SCOOPLI: a library for concurrent object-oriented programming on .NET

Authors:     Piotr Nienaltowski, Volkan Arslan

 

Affiliation:   ETH Zürich
                     Chair of Software Engineering
                     ETH Zentrum
                    8092 Zürich
                    Switzerland

E-mail: Piotr.Nienaltowski@inf.ethz.ch Volkan.Arslan@inf.ethz.ch

Web:http://se.inf.ethz.ch

Keywords: concurrent object-oriented programming, SCOOP, Eiffel, Design by Contract, distributed programming, .NET Remoting, .NET Threading.

Abstract

The SCOOP model (Simple Concurrent Object-Oriented Programming) proposed by Bertrand Meyer[1]offers a comprehensive approach to build­ing high-quality concurrent and distributed systems. The idea of SCOOP is to take object-oriented programming as given, in a simple and pure form based on the concepts of “Design by Contract”, which have proved highly successful in improving the quality of sequential programs, and extend them in a minimal way to cover concurrency and distribu­tion. The extension indeed consists of just one keyword separate; the rest of the mechanism largely derives from examining the consequences of the notion of contract in a non-sequential set­ting. The model is applicable to many different physical setups, from multiprocessing to mul­tithreading, network programming, Web services, highly parallel processors for scientific computation, and distributed computation. For application programmers, writing concurrent applications with SCOOP is extremely simple, not requiring the usual baggage of concurrent and multithreaded programming (semaphores, rendezvous, conditional critical regions etc.). The model takes advantage of the inherent concurrency implicit in object-oriented programming to provide programmers with a simple extension enabling them to produce concurrent applications with little more effort than sequential ones.

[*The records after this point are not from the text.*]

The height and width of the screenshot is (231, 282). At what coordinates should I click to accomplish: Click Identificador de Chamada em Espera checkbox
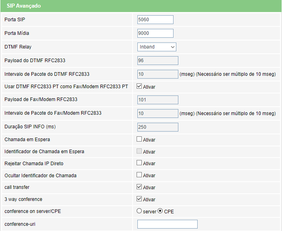(139, 151)
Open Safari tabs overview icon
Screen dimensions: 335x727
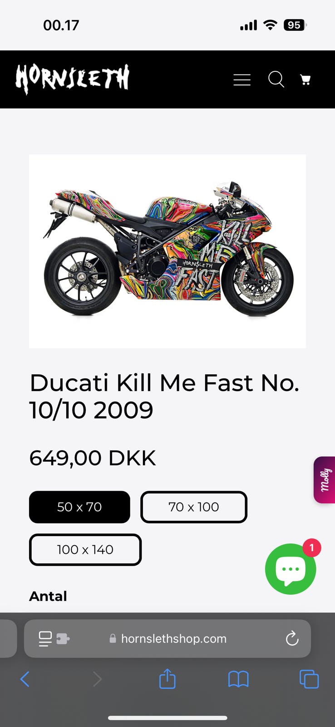pos(309,679)
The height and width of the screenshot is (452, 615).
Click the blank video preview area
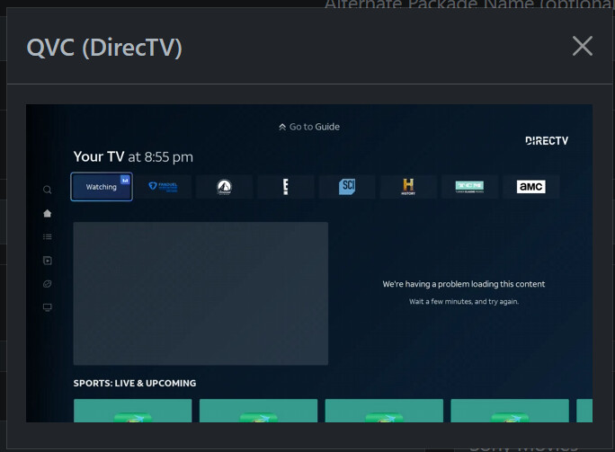pos(201,293)
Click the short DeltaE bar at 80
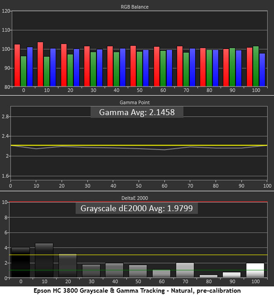Viewport: 274px width, 295px height. tap(209, 276)
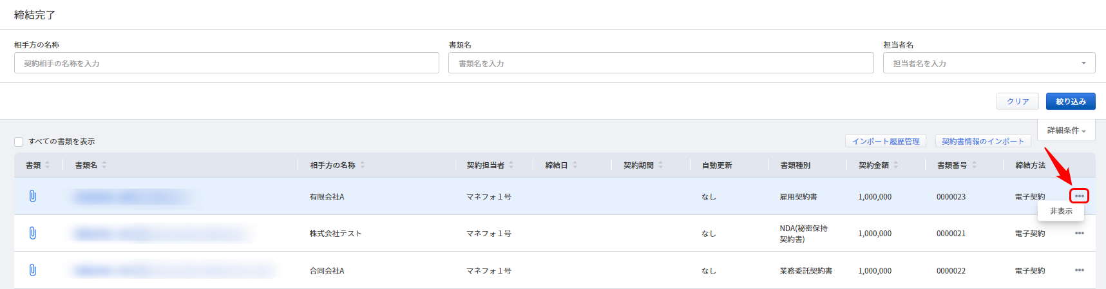Open the paperclip attachment for 有限会社A row
1106x289 pixels.
[33, 196]
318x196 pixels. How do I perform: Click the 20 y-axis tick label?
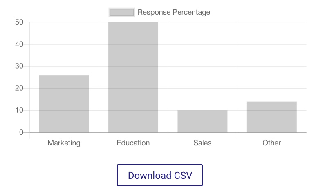tap(19, 88)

Although SCOOP has attracted considerable attention, it has only had prototype implementations so far. Our research work is aimed at refining the model and providing a working, production-quality implementation. We have decided to use Microsoft .NET as reference platform for the implementation of SCOOP. .NET offers several mechanisms that seem to be extremely suitable for SCOOP: most of them are provided by System.Runtime.Remoting and System.Threading namespaces.

In this article, we present SCOOPLI for .NET: a library implementation of SCOOP. We focus on the mapping of SCOOP concepts to .NET constructs. We show how processors can be mapped to AppDomains, and how separate calls are implemented. We also discuss distributed programming with SCOOPLI. Finally, we point out the improvements that may be achieved by the use of .NET, as opposed to the previous, thread-based, implementation.

References

[1]Bertrand Meyer, Object-Oriented Software Construction, 2nd edition, Prentice Hall, 1997.

The research work presented in this paper is part of the project “SCOOP: Environment for dependable distributed and reliable object-oriented computing, based on the principles of Design by Contract”. This project has been financially supported by the Hasler Foundation (Berne, Switzerland).